THIRD, if instead of having one observation per person you have a
reasonable number for each (maybe 10-20), then you have a legitimate
ANOVA or ANCOVA problem with a great many cells on one of the
dimensions. Forget about modelling any interactions with that dimension
(person number), but otherwise I think it's a proper analysis.

Caveats:

- Don't take my word for the propriety of this. ANOVA experts on the
list (Marta? Stephen[Statisticsdoc]?) I think it'll take care in
interpretation, at the least. Don't rely on the p-value for the F-test;
I think it's likely to come strongly significant for an effect too
small to mean anything.

- Does anybody know how to run such a problem - ANOVA with many, many
cells on one dimension - in SPSS? The procedure she was thinking of,
with a dummy variable for every cell (except one, or suppress the
constant) is mathematically correct, but it'll be very slow at best,
with 210K+ cells in memory.

I had a problem like this, but it was a half-dozen years ago. We did it
in SYSTAT, and I don't have the code. I recall that if the data is
sorted by cell number, it can be reasonably efficient; it's not
necessary to store all the cell data at once. But I'm rusty on the
math, and don't know a way to do it in SPSS (though I'd like one).
..........

It's an interesting problem, if more subtle than you may have thought.

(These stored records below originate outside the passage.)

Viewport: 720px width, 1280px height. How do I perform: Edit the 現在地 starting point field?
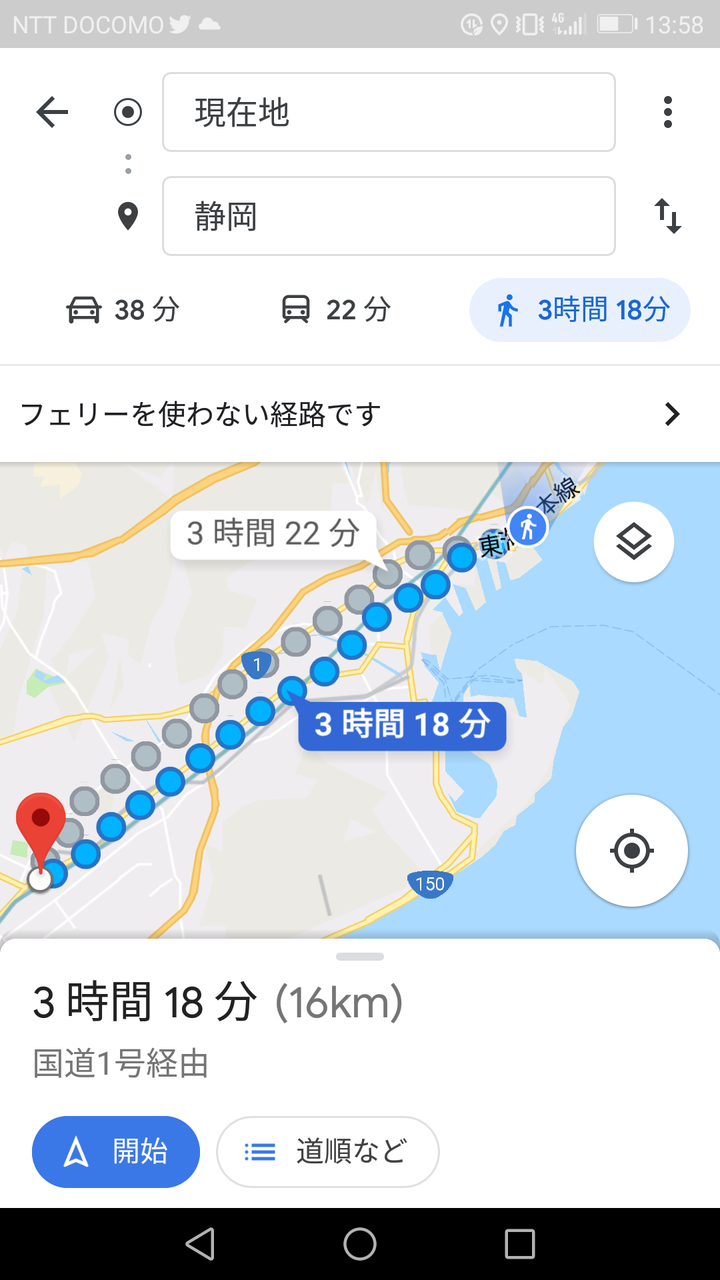389,112
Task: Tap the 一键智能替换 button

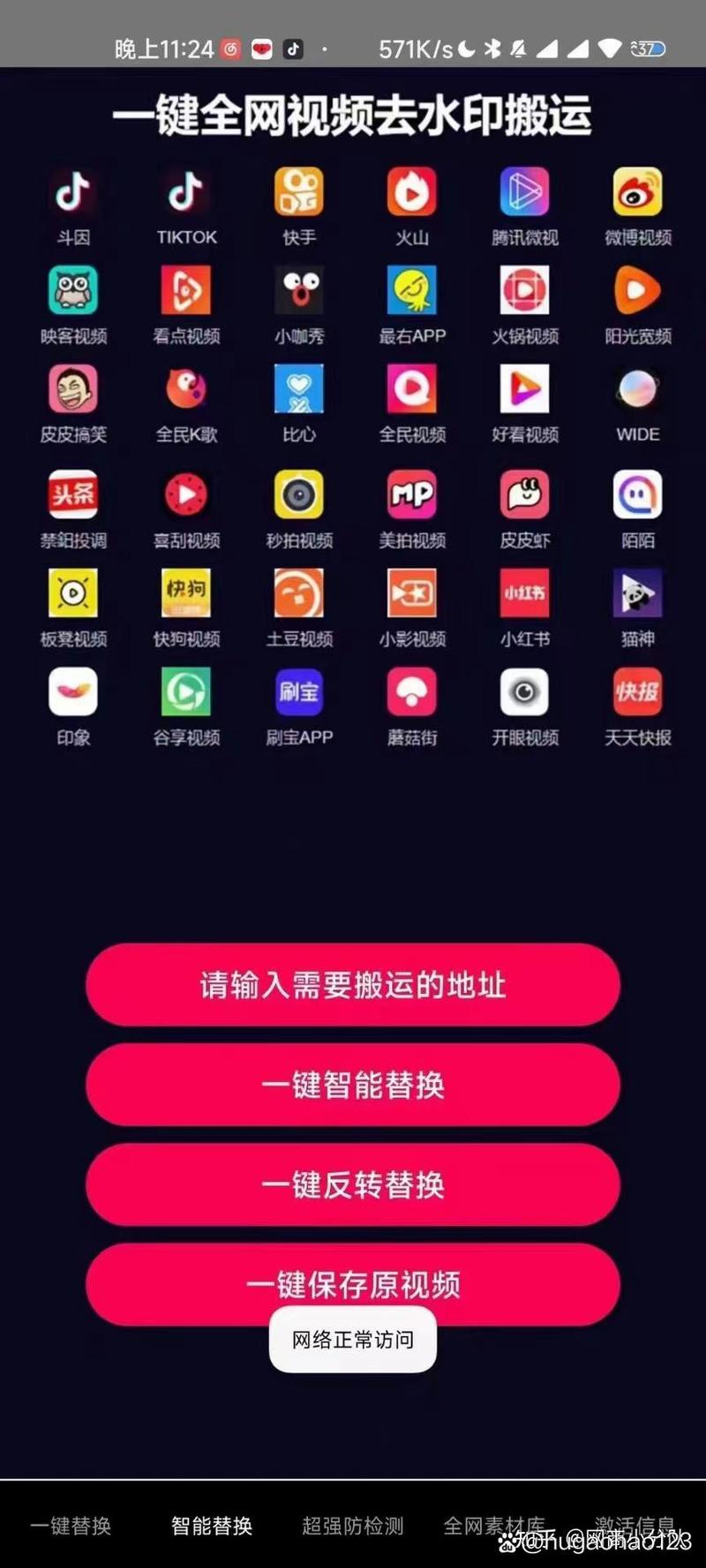Action: 353,1085
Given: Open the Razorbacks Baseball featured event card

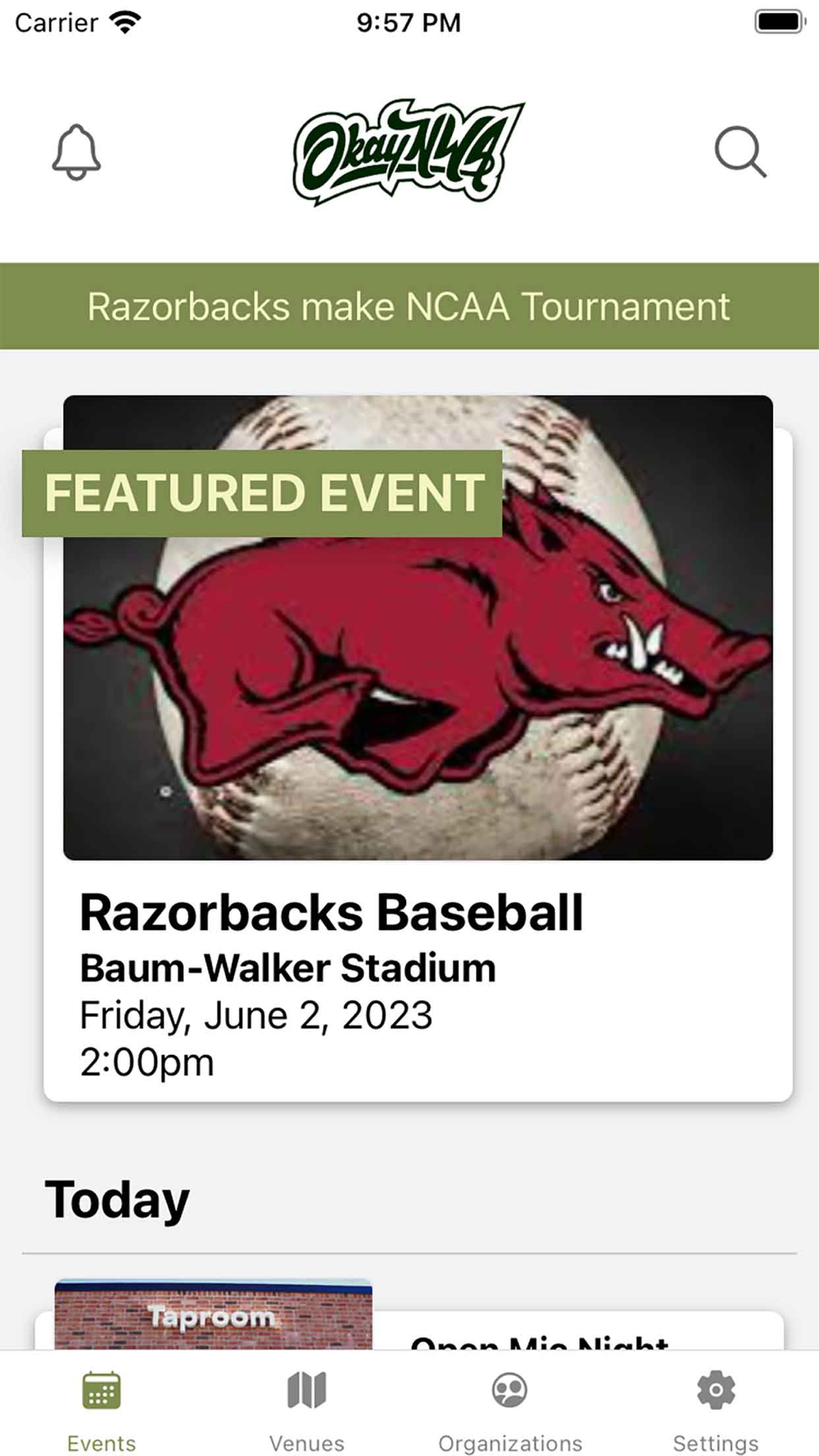Looking at the screenshot, I should [418, 748].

-Good wishes and good luck,
  Richard
.................................................
(1) CASESTOVARS, as it applies to your situation.

CASESTOVARS can't know how many variables will be in the output file,
until it reads the whole input. So it can't write *anything* out until
then. It probably reads the input and builds a table of the new
variables as it 'learns' about them, and keeps the table in memory. (I
don't know whether it keeps whole input file. Making a second pass
through the input, once it 'knows' what the output will look like,
would save a great deal of memory for small cost in time.)

In a case like yours, as the run progresses,

a. The table gets bigger and bigger as new variables are added; hence,
more memory used.

b. CASESTVARS looks up every value it reads, in that table, to see
whether the corresponding new variable is already there or must be
added. As the table gets bigger, that lookup gets slower and slower.
Possibly the lookup is written with small tables in mind, isn't fast
with very big ones. Anyhow, the corresponding lookup with AGGREGATE
(which builds a similar table) slows down dramatically when the number
of entries (BREAK groups) is very large.